This class is a true gem, thank you again for sharing it.

tannerhelland commented 5 years ago

Just popping back in to say that I've finished my little OpenRaster import/export project, and cZipArchive works like a charm. Performance ends up being significantly better than GIMP since cZipArchive allows me to perform all essential tasks in-memory. (By "significantly better" I mean 5-10x faster read/write support on multi-layer test images, very nice to have!)

I have a few ideas for further improvement but as they are not critical to this task, I'll post them later as separate issues. (Makes it easier to close them with "no chance in hell" reasoning attached ;)

Thank you again.

wqweto commented 5 years ago

Glad it helped! 👍

I see you are not using named params for Level of AddFile as in this line

    If Not m_ZipArchive.AddFile(strUtf8, "mimetype", , , , 0) Then . . .

I find named params (optional or not) very convenient to document the literal 0 in such places and save the comma repetition. . . but YMMV.

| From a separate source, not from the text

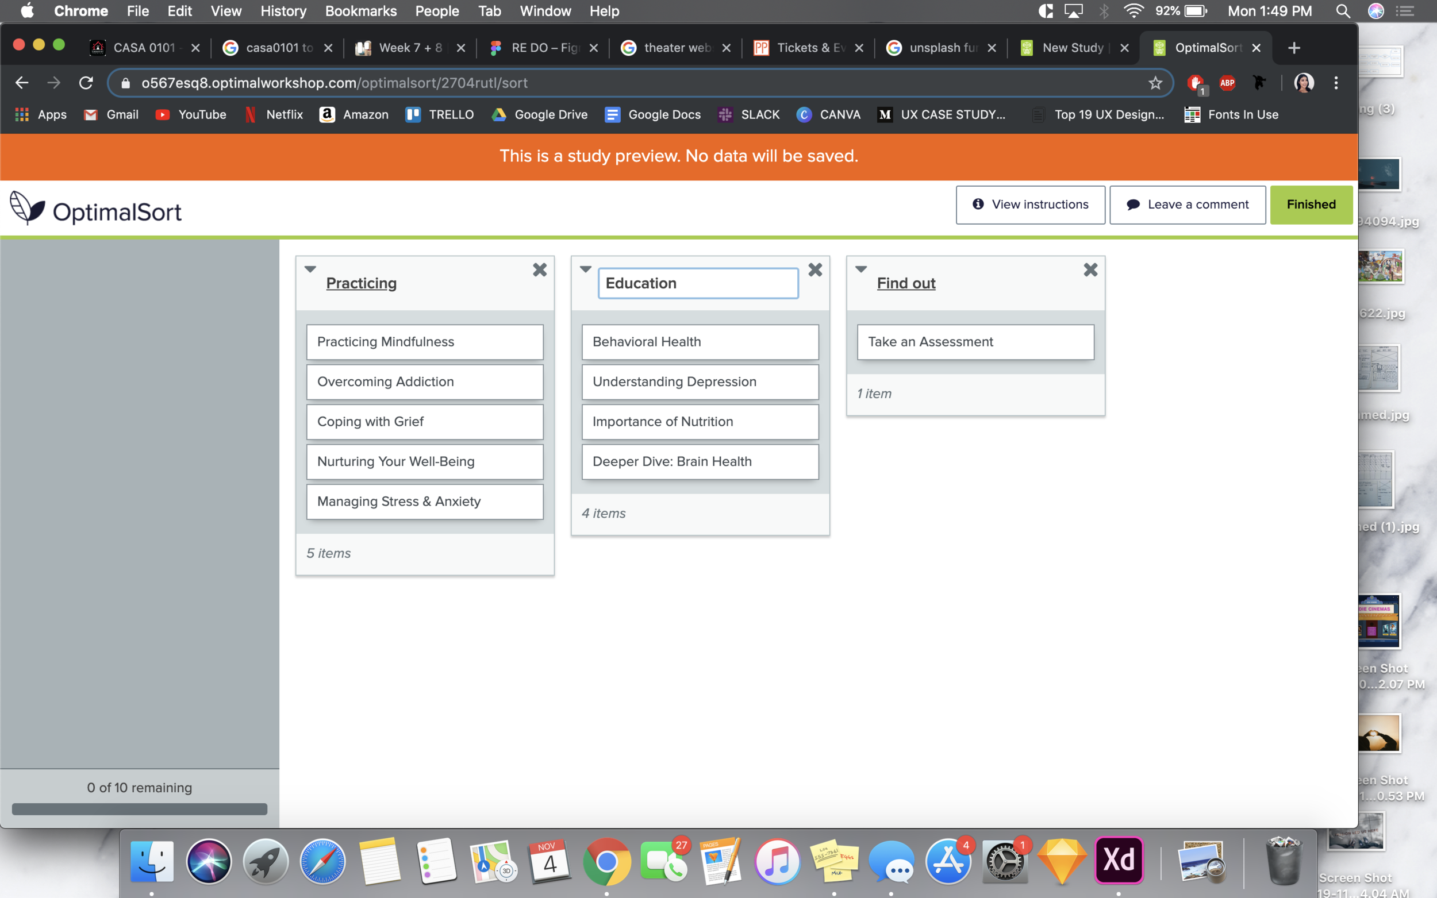This screenshot has height=898, width=1437.
Task: Collapse the Education category using arrow
Action: 585,269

For optional params I'm strongly advising using named params by fellow devs as this allows adding more optional params not only at the end of param-list but also grouping these more logically closer to each other. I also tend to skip hungarian convention for these to make caller sites more readable.

My point is that when in the future I decide to add more optional params to AddFile these might not come as last in the param-list, be warned.

tannerhelland commented 5 years ago

👍 All great advice. I'll get the code switched to named params and clean up my sloppy variable naming.

Thank you!